Two summers ago, I received a message from a follower on my blog. I didn’t really know her well but she needed someone to talk to.
Guess where I took her? The ridge.
Do you remember me asking you if that would be ok with you?
You had just placed my porch bench up there on the ridge. So we walked and talked and set on the bench and shared.
I remember her telling me she just really needed someone that was going to understand and not think she was crazy.
Naturally she messaged me…I’m probably pictured with Noah in the dictionary by the definition of crazy.
She didn’t want people to think she was crazy because she wanted to stay and fight for her marriage too.
At that time, I’d been fighting so hard and long for my first marriage…which you know.
I gave her the encouragement she needed not knowing in just a few months my own marriage would be over.
Now here we are full circle.
Two years later from the first time she reached out to me…this time she’s experienced something I’ve experienced with you.
Something I haven’t shared with anyone but those closest to me.
This time I don’t want to share because I don’t want people to think I’m crazy because I want to stay and fight for my marriage with you.
Last night, with a pang in my heart I messaged her back with…I understand fully what you are feeling right now.
Oh how I wished I didn’t.
It’s so easy for someone to ask…why is she wanting to stay?
For me it’s easy.
They aren’t there when you dance with me in the laundry mat, in the kitchen, or by the plum tree as you sing the words in my ear and cry as you squeeze me tight.
They aren’t there when you hold me up in the shower and I feel like every care washes away.
They aren’t there on our walks when you stop me under the mistletoes just so you can kiss my neck and take my breath away.

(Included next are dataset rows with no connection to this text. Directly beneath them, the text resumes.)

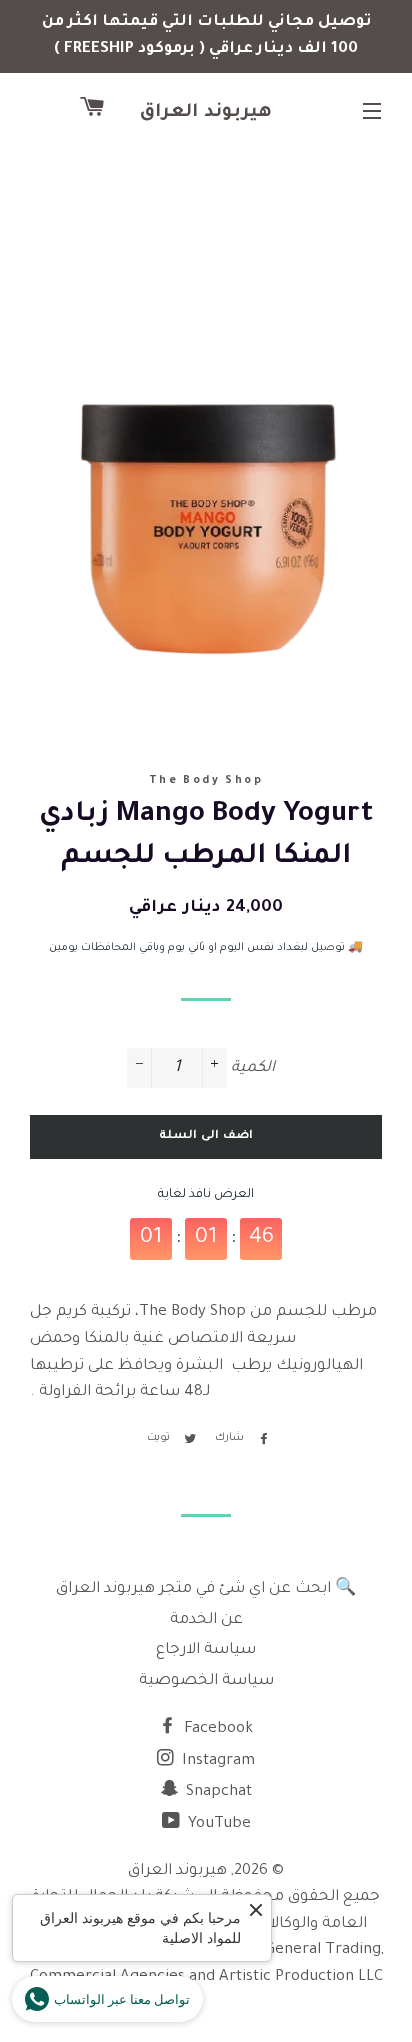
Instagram (216, 1761)
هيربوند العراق (206, 113)
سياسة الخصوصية (206, 1681)
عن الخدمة (206, 1620)
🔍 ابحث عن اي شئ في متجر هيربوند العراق (206, 1589)
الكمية (253, 1068)
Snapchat (217, 1792)
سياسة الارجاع (206, 1650)
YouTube (217, 1824)
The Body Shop (206, 781)
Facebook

They aren’t there when I wake to you reading your Bible and asking me what I’d like for you to make me for breakfast.
They aren’t there on our tractor rides where we share our dreams or on those lazy days when we watch John Wayne and I cry and you laugh.
They just aren’t there day to day to fully understand how well you love me despite this one thing.

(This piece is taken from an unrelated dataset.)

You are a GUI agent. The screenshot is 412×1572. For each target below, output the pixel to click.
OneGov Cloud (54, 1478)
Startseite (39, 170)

I see you…I love you…and I will war alongside you until our dreams come to fruition and victory is ours.
I know the plans God has for us…I know He’s going to use our pain for the gain of others.
I’m not ashamed of our mess because it’s our message of just how amazing our God is.
I believe in the words inscribed on your wedding ring and that are written in 1 Corinthians 13…love never fails.
His love will not fail us…it’s just not possible.
I love you with all my heart,
Sarah Elizabeth Morgan
PS…I still don’t like that the pup had to die in the movie Big Jake.